Chapter 4 was concerned with the steady combustion of the gases produced by vaporization of a linear condensate at its surface through pyrolysis or evaporation. The results were characterized by response curves of burning rate versus pressure (represented by the Damköhler number). If the applied pressure varies in time, then so also must the burning rate; the nature of the dependence is examined in this chapter.

The effect of variations in pressure on solid pyrolysis has received considerable attention because of its relevance to the stability of solid-propellant rocket motors. Acoustic waves bouncing around the combustion chamber will impinge on the propellant surface and thereby generate fluctuations in the burning rate. These fluctuations will affect the reflected wave which, it is argued, might have a larger amplitude than the incident wave. If so, the transfer of energy (provided it is greater than losses through dissipation and other mechanisms) implies instability.
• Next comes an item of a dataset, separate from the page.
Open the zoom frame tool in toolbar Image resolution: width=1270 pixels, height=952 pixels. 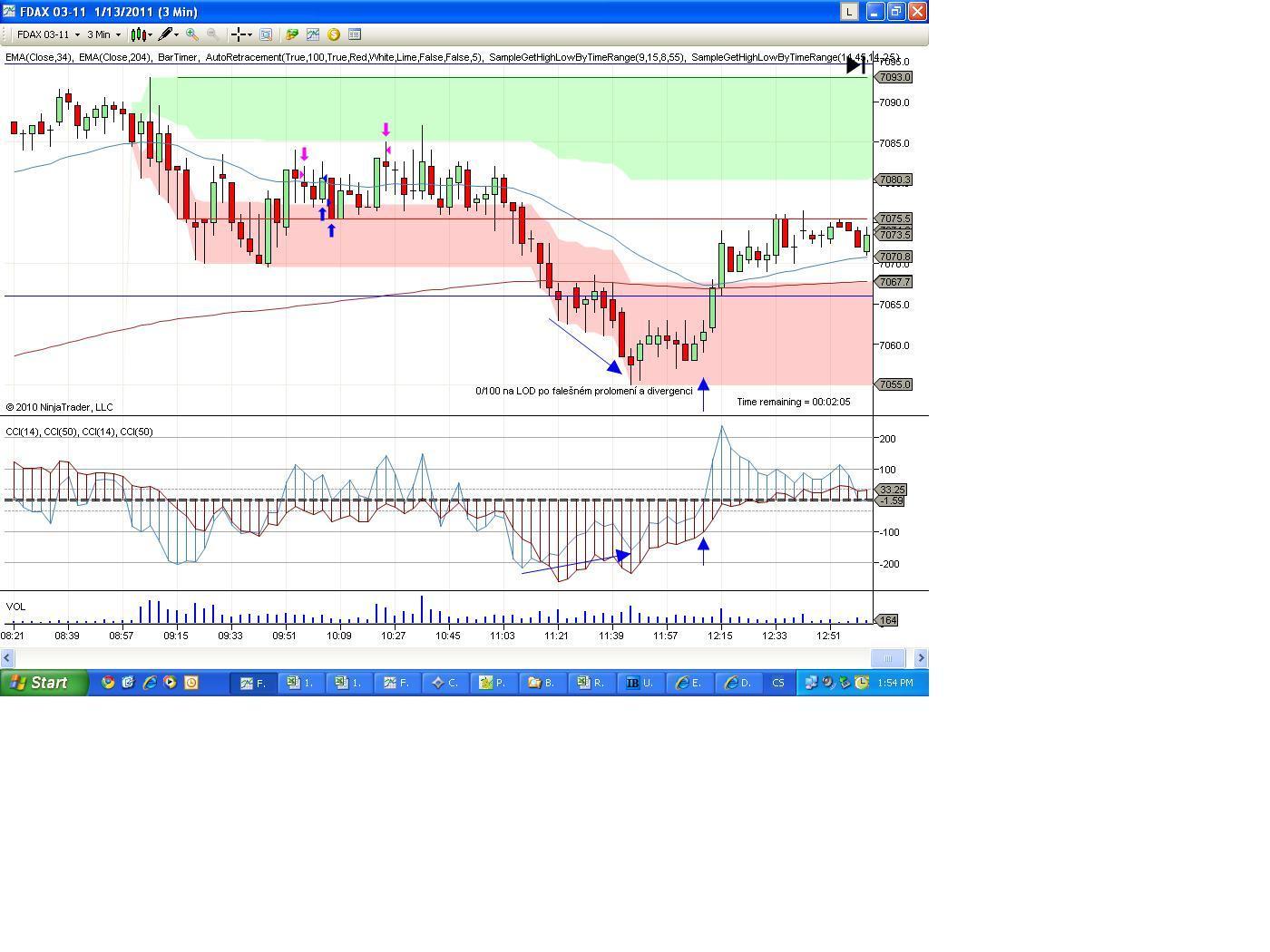(266, 34)
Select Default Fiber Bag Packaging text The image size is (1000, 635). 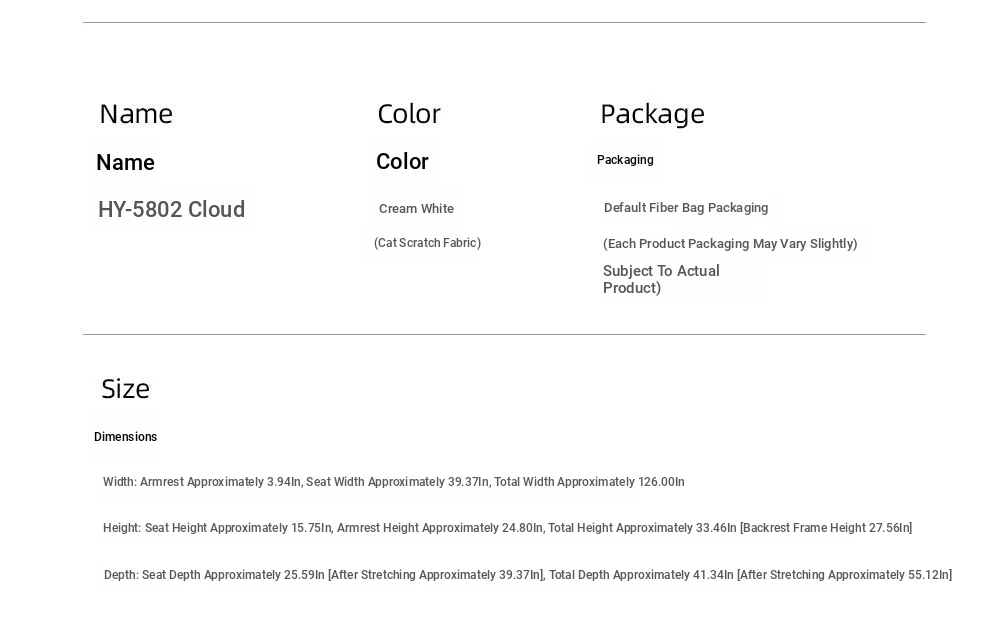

Our discussion will focus on the response of a burning condensate (solid or liquid) to an impinging acoustic wave. Mathematically we must deal with the disturbance of a steady field containing large gradients; consequently, a frontal attack on the governing equations is not feasible. Six regions can be distinguished: condensate, preheat zone, flame, burnt gas, entropy zone, and far field; without rational approximation, the discussion soon degenerates into either a numerical or ad hoc analysis (or both).